As tensions built, plenty of off ramps were missed.
Tone deaf. From beginning to end, or at least what looks like the end at this moment.
It all started with claims that a teacher in the School District of Beloit had taped a mask to a student’s face. Some media outlets ran away with the story, apparently without proper vetting or fact-checking. Social media blew up, as it usually does, fueling nasty and mean-spirited reactiveness. When police investigated, as they certainly should have, the situation was too murky to support any notion that criminal charges might be supported.
Case closed? Hardly. Not how it works in this age of social media warriors.
The student’s parents were not satisfied, and that is their right. No argument.
Others did what people do on social media—pile on, whether they know anything or not. Facts often become subordinate to emotions. Anger overwhelms reason. And, it can all lead to overheated rhetoric and fear of violence.
Superintendent Dan Keyser spoke out against hate speech and threatening remarks. He’s right but, predictably, that had little effect.
So when a public protest was planned for Friday, school authorities ordered the system to shut down. A few people showed up carrying signs at the district headquarters. They were exercising their First Amendment right of assembly, not sowing seeds of riotous behavior.
Why any of that—even before the gathering turned out to be small and manageable—justified shutting down the entire district, is highly questionable.
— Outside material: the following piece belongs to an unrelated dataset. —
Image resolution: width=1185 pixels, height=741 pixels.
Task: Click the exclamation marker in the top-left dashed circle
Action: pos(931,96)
First, the teacher started this tone deaf incident by going anywhere near a kid with a mask and tape. Like it or not, mask policies can be controversial. Taking the teacher’s word that no harm was intended and it was some kind of joke, nobody’s laughing.
The “trust us” nature of the investigation was also tone deaf. When people are upset the way to ease tension is to be more, not less, forthcoming.
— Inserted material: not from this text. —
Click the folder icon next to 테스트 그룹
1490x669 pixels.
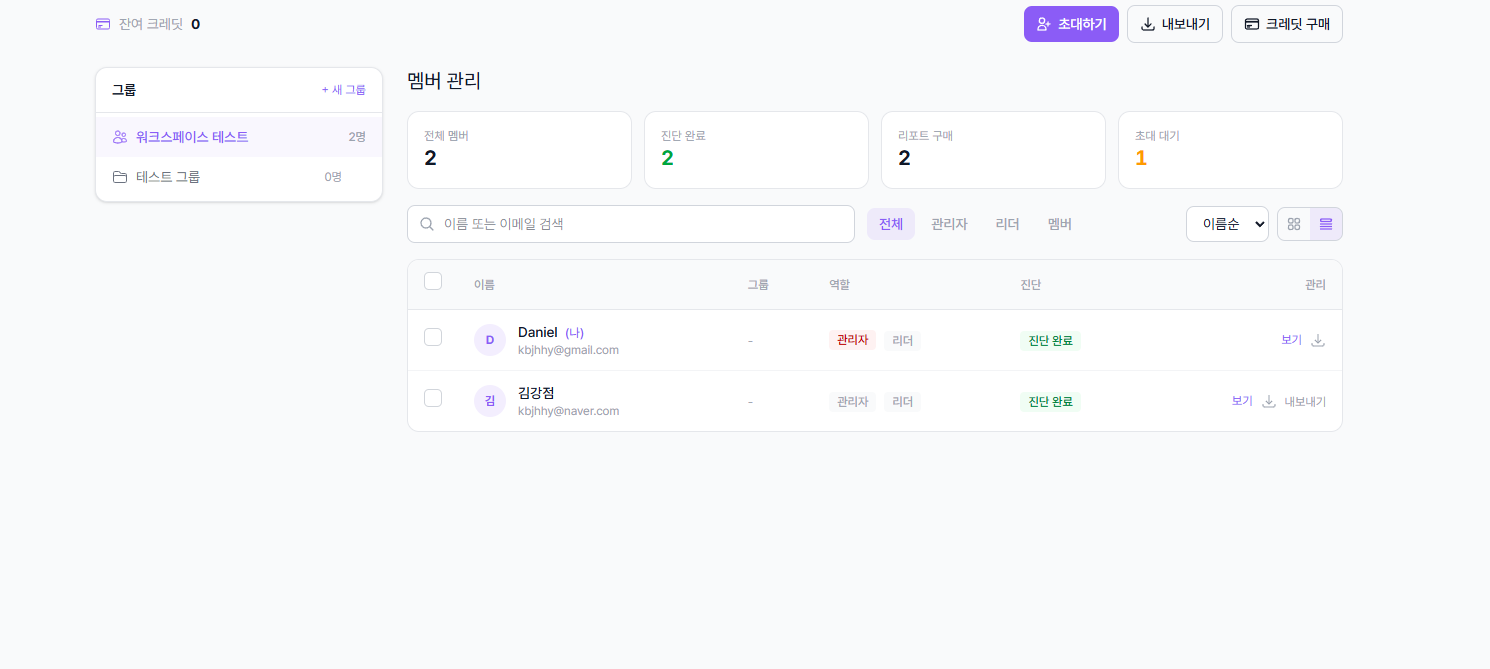[x=120, y=176]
Shutting down the school system absolutely was tone deaf. Precautions can be taken without disrupting the entire community.
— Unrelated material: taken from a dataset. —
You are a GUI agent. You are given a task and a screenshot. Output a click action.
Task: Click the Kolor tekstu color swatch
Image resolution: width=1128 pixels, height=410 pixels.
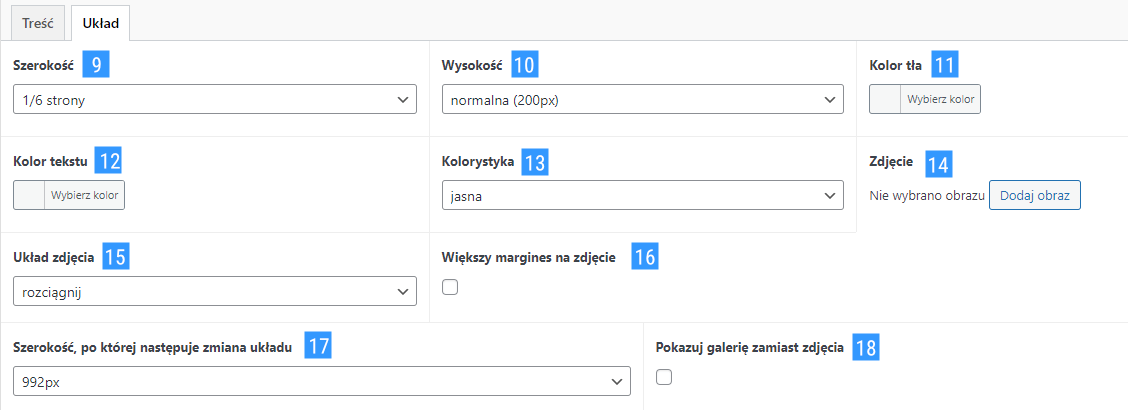tap(29, 195)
Likewise, some media coverage was irresponsible and, yes, tone deaf. Whipping up resentments without proper context is a bad look for any so-called news organization. In fact, that’s exactly what social media does at its worst, by amplifying lack of knowledge and churning the grievance machine.
Could it all have been avoided? Who knows?
But, maybe, if the teacher had been more conscious of sensitivities, and the district had been quicker to deal decisively with tensions, and authorities had been more willing to answer questions and engage the issues, matters might have been handled with less disruption.
All of us, though, should think about what this says about where society is these days. Namely, quick and eager to go at each other’s throats.
Yes, this matter could have been handled better.
On the other hand, each of us has a responsibility to turn down the temperature before emotions explode and really bad things happen.